The ending credits features the trot theme again by four performers in drag. Afterward, there is a brief clip of Min-soo and Seok-i at the same visiting center as in the beginning of the film. As Seok-i gets ready to begin his military service, his mother is heard calling him—the two lovers look at each other in dismay as they realize another cycle of coming out.

== Cast ==
- Yeon Woo-jin as Min-soo: Yeon is sometimes credited under his former stage name, Seo Ji-hoo.
- Lee Je-hoon as Seok-i: Although his name is I-seok, he is referred to most people as Seok-i.
- Lee Seon-joo as Min-soo's mother: As a Christian, she turns to church when she finds out that her son is gay.
- Lee Chae-eun as Chae-eun: Chae-eun is a stranger who accompanies Seok-i during their trips to and from the soldier visiting center to meet her boyfriend. Later in the film, she finds out that her boyfriend is gay, which causes her emotional distress.
- Moon Seong-kwon as Sergeant: Chae-eun's boyfriend, he tells her that he is gay. Seok-i says to Chae-eun that he could tell from the beginning.
- Son Cheol-min as Visiting Center Soldier: He refuses to let Seok-i get a new visitor form when Seok-i accidentally indicates on the original that he is Min-soo's partner.
- Go Soo-hee as Restaurant Owner: Seok-i's employer, she allows Seok-i to take a break from work to go out with Min-soo.
- Im Ji-hyeon as Bus Soldier 1
- Ojeki Sinya as Bus Soldier 2
- Lee Chun-hyeong as Ticket Office Worker: She informs Seok-i that there is no transportation available to take him home, forcing him to stay with Min-soo and his mother that night.

== Production ==

=== Origins ===
Director and screenwriter Kim Jho Kwang-soo stating that he wanted to create a "real gay film of 99.9% purity", after his observation that many Korean films of the past contained misleading portrayals of homosexuals.

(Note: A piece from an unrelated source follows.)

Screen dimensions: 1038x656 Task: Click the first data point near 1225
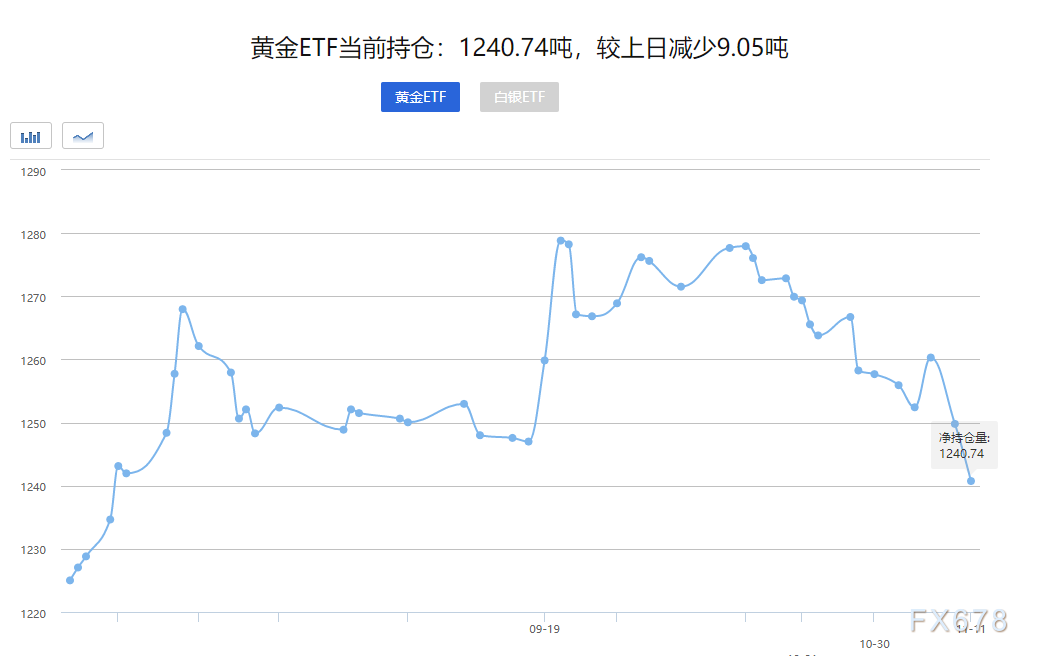point(70,580)
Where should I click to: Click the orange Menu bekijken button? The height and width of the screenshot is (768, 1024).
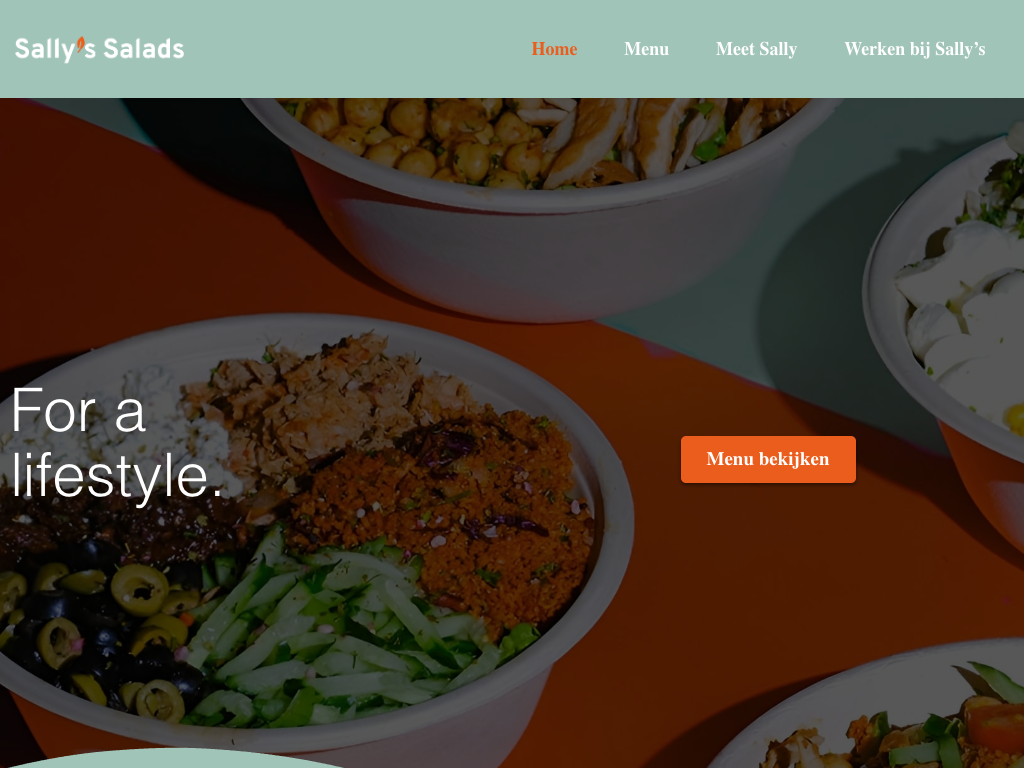[x=768, y=459]
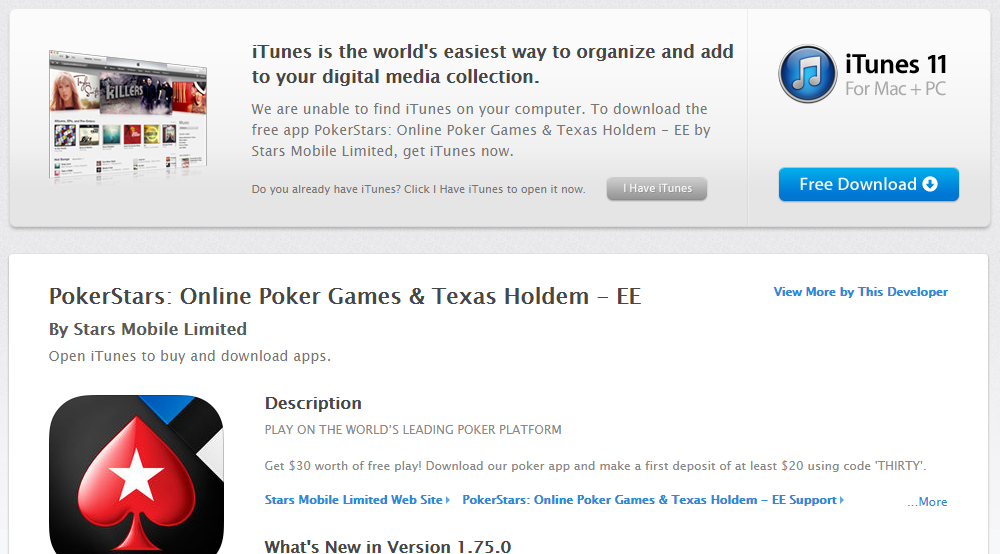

He based the film's story on his own personal experiences as a gay man. Kim also stated that after completing his 2009 short, Boy Meets Boy, which focuses on a first-time romantic encounter, he wanted to create a successor involving more mature themes. Just Friends? was produced in collaboration with Korean gay rights organization, Chingusai, which shares the same name as the film's Korean title.

=== Casting ===
Actor Hong Jong-hyun was originally cast alongside Yeon Woo-jin for the lead roles, though Lee Je-hoon took his place sometime after. Both Hong and Lee would later be cast in Kim Jho Kwang-soo's 2010 horror film, Ghost. Yeon's role as Min-soo was his debut in a major work.

=== Filming ===
Principal photography began on May 21, 2009.

== Release ==
Just Friends? had its world premiere at the 14th Pusan International Film Festival on October 10, 2009. Also prior to its theatrical release, it screened at the 35th Seoul Independent Film Festival on December 11 of that year. Just Friends? was theatrically released on December 17, 2009. In the following year, the work had screenings at film festivals in other regions, including Italy, the United States, Japan, and Hong Kong.

=== Rating controversy ===
Prior to the release of Just Friends?, the Korea Media Rating Board rated the film's trailer as being "harmful to youth". Furthermore, in November 2009, the ratings organization gave the film itself a "teenager restricted" (19+) rating, citing "sexual situations" and "risk of imitation". This decision drew criticism from figures such as New Progressive Party spokesman Kim Jong-cheol, who argued that the KMRB was reviewing homosexual-themed films on a different criteria than for heterosexual-themed films. In September 2010, the film's producers, Generation Blue Films and Chingusai, filed an administrative litigation lawsuit against the KMRB, requesting the Seoul Administrative Court to cancel the film's classification. The court ruled in favor of the plaintiff on September 9, stating that the film "provides understanding of and education about minorities". On October 6, at a following inspection of the KMRB administration, a representative to congressman Jin Hyung-jo criticized Just Friends?, claiming that the film contained scenes that would provoke sexual curiosity in youth.